— Begin —

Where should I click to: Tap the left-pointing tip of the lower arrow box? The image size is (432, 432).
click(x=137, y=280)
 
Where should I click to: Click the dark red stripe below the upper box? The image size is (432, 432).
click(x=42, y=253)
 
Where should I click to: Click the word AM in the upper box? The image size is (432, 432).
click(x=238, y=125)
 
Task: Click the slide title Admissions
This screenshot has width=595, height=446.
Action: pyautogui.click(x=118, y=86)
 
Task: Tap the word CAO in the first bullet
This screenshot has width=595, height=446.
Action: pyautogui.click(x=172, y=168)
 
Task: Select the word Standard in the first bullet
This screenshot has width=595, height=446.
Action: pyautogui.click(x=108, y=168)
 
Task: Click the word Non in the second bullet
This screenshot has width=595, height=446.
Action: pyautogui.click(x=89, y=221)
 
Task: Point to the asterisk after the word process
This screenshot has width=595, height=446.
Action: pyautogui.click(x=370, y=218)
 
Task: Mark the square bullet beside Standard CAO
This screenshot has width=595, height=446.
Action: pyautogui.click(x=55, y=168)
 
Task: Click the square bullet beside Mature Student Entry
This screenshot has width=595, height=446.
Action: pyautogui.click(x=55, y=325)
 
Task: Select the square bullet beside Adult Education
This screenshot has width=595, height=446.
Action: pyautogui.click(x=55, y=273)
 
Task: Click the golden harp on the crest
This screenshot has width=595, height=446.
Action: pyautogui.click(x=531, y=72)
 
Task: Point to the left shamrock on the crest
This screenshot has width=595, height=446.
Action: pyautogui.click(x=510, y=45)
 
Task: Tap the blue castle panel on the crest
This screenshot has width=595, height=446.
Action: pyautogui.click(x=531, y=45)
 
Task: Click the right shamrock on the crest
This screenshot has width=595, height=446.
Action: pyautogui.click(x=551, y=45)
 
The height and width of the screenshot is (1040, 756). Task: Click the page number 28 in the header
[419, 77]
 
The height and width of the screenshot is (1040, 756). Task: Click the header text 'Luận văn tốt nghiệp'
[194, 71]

— End —

## [TO BE DONE]
Turn the lines from the one containing "Task: Click the word Non in the second bullet" through the one containing "Action: pyautogui.click(x=55, y=168)", both included, into a JSON list of strings with one string per line. Omit blank lines.

## [CORRECT RESULT]
[
  "Task: Click the word Non in the second bullet",
  "This screenshot has width=595, height=446.",
  "Action: pyautogui.click(x=89, y=221)",
  "Task: Point to the asterisk after the word process",
  "This screenshot has width=595, height=446.",
  "Action: pyautogui.click(x=370, y=218)",
  "Task: Mark the square bullet beside Standard CAO",
  "This screenshot has width=595, height=446.",
  "Action: pyautogui.click(x=55, y=168)"
]